Saved entries
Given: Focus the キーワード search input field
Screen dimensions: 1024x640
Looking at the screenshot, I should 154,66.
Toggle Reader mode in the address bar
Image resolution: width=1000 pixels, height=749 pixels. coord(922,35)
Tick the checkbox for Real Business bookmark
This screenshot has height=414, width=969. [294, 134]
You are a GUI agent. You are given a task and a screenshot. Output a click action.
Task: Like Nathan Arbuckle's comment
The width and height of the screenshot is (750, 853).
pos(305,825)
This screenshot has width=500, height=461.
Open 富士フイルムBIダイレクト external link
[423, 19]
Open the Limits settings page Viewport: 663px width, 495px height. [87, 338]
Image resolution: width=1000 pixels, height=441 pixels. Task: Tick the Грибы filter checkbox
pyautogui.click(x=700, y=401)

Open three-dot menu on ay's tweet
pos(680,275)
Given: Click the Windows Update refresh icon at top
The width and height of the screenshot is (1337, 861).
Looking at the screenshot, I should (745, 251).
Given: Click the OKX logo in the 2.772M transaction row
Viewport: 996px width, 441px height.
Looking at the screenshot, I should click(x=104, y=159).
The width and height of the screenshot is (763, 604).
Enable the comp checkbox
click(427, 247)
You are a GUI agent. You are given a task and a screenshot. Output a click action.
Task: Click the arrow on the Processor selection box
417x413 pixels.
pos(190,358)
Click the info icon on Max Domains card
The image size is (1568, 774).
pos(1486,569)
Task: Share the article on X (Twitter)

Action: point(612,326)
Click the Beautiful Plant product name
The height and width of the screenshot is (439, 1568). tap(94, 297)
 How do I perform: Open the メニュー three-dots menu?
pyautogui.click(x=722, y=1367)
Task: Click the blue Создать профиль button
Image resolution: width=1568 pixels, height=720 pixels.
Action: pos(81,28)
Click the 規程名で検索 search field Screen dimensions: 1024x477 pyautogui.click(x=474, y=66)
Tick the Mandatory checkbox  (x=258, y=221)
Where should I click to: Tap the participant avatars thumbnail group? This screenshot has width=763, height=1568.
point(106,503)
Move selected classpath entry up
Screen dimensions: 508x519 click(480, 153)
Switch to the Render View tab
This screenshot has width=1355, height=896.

Activity =>
Your task is to set down exactly the lines from the line containing "Move selected classpath entry up" to the end of the data above, including both ends.

Output of the exercise =>
Move selected classpath entry up
Screen dimensions: 508x519 click(480, 153)
Switch to the Render View tab
This screenshot has width=1355, height=896.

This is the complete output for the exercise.